Arthur works himself with one hand, slowly, methodically. He doesn't take his eyes off Eames the entire time. He thinks about their one kiss all those years ago, and what that truly disgustingly gorgeous mouth had felt like on his. Then he thinks about what that mouth would feel like on other parts of his body, what that mouth would feel like sucking Arthur off, and Arthur's rhythm falters.
He turns his body so that it presses against the bed and he uses the friction of it to bring himself off, snapping his hips sharply against the sheets, once, twice, before his body swells with tension and he comes. He tries to keep it quiet but he lets out a little gasp despite his best efforts, a strangled staccato of his breath. Eames makes an answering noise, and Arthur comes harder because of it, shaking and trembling, spilling all over.
He looks at Eames.
Thank god, Arthur thinks, and this is the part where embarrassment hits him because he's lying in a wet spot now and his hands are covered with his own jizz. He's too old for this shit, and for the stumble to the bathroom where he washes his hands and wipes his thighs with tissues.
He crawls back into bed and scoots over to the left, avoiding the wet spot. He anticipates spending the rest of the night staring at the ceiling and simmering in sexual frustration, but actually he falls asleep pretty easily.

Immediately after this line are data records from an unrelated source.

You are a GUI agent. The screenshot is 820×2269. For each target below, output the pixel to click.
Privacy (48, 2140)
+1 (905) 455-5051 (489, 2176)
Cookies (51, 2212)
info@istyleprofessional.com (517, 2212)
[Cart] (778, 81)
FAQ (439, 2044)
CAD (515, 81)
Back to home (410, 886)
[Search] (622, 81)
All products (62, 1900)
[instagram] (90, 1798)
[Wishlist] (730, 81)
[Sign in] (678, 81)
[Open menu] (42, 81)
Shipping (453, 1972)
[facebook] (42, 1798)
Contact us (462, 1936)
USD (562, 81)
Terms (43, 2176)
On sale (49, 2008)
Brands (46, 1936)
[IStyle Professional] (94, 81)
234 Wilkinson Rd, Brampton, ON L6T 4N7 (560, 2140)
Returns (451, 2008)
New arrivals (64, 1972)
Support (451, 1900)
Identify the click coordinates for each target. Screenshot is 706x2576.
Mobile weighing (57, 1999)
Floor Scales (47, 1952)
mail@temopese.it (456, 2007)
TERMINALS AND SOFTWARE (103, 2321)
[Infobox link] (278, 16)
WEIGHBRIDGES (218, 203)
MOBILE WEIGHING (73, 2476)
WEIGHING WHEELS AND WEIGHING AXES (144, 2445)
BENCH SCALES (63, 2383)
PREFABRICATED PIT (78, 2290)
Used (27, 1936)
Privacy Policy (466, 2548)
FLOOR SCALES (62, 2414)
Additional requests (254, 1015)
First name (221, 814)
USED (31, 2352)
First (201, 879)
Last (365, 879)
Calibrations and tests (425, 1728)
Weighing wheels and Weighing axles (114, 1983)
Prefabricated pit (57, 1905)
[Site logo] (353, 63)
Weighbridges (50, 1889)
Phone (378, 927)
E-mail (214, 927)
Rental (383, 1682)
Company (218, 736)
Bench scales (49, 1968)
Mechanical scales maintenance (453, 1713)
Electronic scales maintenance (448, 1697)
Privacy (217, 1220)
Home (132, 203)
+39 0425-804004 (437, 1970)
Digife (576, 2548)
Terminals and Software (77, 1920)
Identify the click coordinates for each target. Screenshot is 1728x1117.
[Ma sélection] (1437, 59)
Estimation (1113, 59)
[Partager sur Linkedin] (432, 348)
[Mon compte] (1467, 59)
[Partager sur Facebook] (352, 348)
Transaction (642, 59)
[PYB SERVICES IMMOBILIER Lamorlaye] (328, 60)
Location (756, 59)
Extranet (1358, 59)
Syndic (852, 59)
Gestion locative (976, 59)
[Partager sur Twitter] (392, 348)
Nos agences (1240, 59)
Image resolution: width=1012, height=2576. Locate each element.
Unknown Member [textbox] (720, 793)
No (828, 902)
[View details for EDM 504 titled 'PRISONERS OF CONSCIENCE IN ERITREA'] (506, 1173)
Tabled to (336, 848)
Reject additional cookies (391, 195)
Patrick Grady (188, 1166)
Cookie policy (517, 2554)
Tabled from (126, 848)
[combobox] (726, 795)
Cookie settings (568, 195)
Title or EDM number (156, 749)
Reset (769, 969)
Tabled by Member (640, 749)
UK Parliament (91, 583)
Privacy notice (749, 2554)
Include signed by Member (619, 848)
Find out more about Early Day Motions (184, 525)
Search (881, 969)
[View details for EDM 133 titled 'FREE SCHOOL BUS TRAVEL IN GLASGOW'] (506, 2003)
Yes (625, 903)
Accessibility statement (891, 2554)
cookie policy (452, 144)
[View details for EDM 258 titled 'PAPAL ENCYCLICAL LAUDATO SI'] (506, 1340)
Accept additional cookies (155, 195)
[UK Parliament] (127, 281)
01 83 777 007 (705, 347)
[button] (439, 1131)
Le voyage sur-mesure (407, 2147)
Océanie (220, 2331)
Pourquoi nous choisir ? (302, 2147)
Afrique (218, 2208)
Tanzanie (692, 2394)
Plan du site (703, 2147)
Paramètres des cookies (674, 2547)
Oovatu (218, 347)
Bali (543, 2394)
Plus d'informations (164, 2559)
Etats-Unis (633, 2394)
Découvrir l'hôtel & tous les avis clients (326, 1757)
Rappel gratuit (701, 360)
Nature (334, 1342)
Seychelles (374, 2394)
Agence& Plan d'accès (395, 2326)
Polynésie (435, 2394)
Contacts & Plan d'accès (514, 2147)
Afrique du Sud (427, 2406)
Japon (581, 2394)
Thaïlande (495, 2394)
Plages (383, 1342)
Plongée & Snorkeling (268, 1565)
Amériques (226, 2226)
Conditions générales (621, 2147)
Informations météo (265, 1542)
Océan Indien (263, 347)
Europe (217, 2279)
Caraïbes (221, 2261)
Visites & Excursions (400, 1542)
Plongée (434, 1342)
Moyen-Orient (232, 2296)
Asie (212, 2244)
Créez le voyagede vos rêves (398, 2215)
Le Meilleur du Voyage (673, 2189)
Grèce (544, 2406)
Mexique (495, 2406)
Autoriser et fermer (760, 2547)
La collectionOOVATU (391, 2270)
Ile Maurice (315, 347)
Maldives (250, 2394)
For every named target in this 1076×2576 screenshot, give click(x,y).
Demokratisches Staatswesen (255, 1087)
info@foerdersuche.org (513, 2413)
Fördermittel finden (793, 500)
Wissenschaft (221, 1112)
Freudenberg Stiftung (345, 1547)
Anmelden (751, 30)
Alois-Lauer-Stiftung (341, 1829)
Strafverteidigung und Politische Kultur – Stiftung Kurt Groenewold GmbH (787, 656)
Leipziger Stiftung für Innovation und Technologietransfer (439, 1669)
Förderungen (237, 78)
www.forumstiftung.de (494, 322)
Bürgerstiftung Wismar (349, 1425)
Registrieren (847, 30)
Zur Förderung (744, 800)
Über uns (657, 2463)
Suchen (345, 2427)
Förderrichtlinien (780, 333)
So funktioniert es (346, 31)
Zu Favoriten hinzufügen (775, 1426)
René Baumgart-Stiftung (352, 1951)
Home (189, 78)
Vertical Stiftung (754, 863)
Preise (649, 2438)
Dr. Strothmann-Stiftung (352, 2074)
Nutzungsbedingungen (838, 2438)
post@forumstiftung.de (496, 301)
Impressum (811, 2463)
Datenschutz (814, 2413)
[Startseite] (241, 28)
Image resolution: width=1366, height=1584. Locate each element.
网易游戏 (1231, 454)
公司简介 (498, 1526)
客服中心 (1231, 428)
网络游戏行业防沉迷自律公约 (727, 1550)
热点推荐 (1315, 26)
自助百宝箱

When he wakes up, Eames is giving himself another insulin shot. He glances up at Arthur when Arthur stirs. His lashes are thick with sleep. Lazy. Languid. Eames never gives away more of himself than he has to, which is why Arthur always feels like he's stealing bits and pieces from him, furtive.
"Sleep well?" he asks.
"Perfectly," Arthur replies, and it's a good thing he's such a talented liar because he doesn't know how he'll make it through this trip otherwise.